Em (Emmanuelle Mattana) ist aus Sydney angereist, um ihre Freundin Jessie (Melissa Gan) in Melbourne zu besuchen. Pläne gibt es keine. Für Em gibt es nicht einmal eine richtige Bettdecke. Doch zum Schlafen kommen die jungen Frauen ohnehin nicht. Denn unablässig sprudelt es aus ihnen heraus, von banal zu gewichtig und retour. Beide sind auf ihre Art verloren; Em, weil ihr vermeintlicher Traumjob von einem ausbeuterisch-misogynen Klima geprägt ist; Jessie, weil sich nach einer Trennung ein Vakuum aufgetan hat. 
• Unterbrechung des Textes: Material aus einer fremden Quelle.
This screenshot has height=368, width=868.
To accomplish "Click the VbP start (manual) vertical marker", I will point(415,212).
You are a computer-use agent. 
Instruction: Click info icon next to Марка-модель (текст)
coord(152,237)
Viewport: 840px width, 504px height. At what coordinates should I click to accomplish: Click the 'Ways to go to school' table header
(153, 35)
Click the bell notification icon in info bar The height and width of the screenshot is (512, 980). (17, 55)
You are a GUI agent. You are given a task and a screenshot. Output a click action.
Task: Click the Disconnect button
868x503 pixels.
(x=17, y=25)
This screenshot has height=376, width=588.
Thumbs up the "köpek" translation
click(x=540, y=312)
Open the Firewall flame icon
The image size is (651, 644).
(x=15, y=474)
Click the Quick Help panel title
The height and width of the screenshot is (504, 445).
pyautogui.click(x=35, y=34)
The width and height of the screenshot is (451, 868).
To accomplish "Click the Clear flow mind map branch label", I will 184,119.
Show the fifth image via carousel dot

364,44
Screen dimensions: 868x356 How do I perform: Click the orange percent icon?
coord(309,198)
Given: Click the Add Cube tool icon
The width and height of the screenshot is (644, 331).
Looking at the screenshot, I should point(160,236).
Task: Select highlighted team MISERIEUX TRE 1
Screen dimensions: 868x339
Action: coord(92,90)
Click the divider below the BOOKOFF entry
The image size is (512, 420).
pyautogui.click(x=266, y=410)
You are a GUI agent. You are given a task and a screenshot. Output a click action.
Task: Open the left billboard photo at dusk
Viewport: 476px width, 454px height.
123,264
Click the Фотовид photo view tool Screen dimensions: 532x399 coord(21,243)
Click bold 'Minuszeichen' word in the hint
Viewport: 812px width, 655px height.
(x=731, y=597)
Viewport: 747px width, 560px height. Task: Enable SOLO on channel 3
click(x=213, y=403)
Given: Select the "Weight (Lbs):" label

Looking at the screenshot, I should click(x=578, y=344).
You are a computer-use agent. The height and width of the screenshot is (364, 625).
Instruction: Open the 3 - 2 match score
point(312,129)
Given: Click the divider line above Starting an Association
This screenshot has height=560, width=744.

Die gemeinsamen Stunden der Freundinnen werden zur Spielfläche, in der Selbst- und Fremdbeobachtung ineinander fließen. Der Film orientiert sich eher an der Komödie als am Drama. Analysen zur schwierigen Gegenwart werden mit Kostüm und Soundeffekt vorgetragen, rappend und improvisiert. „Fwends“ zieht unerwartete Register und ist zudem auch Liebeserklärung an eine frühlingshafte Metropole Melbourne.


Einfach nur seine Freunde sehen

Der Regisseurin Sophie Somerville geht es dabei um „die Komplexität moderner Frauenfreundschaften“. Der Film erzählt in ihren Augen „von unserer krankhaften Unfähigkeit zuzugeben, dass wir einander so dringend brauchen. Wir hören immer wieder, dass Einsamkeit heutzutage eine Epidemie sei, besonders unter jungen Menschen. Ich habe das Gefühl, dass der ständige Druck, Geld zu verdienen und erfolgreich zu sein, unsere Fähigkeit trübt, auf unsere menschlichen Bedürfnisse zu hören. Man hat leicht das Gefühl, dass die Welt einen erdrückt und man sich allein durchschlagen muss. Es ist viel schwieriger zuzugeben, dass man einfach nur seine Freunde sehen muss.“

„Fwends“ ist Somervilles erster Langfilm, der mit geringen Produktionskosten entstand. „Ich mag die Herausforderung“, so die Regisseurin, „mit minimalen Ressourcen zu arbeiten. Ich habe eine Formel für lustige, erfinderische und warmherzigen Geschichten entwickelt, die die echte Welt als Teil der Ästhetik einbezieht. Ich glaube, es ist notwendig, Geschichten zu erzählen, die uns ganz normale Menschen zeigen, die so aussehen wie du und ich. So können wir uns selbst mit einem unerschrockenen, verspielten und skeptischen Blick hinterfragen. Es liegt so viel Heilung und Katharsis darin, einfach zuzugeben, wie ängstlich, verwundet, chaotisch und witzig wir sind. Mein wichtigstes Anliegen bei ,Fwends‘ war es, zwei echte Menschen und die sehr reale Welt in all ihrem herrlichen Chaos zu zeigen. Ich finde, dieses Chaos ist irgendwie schön.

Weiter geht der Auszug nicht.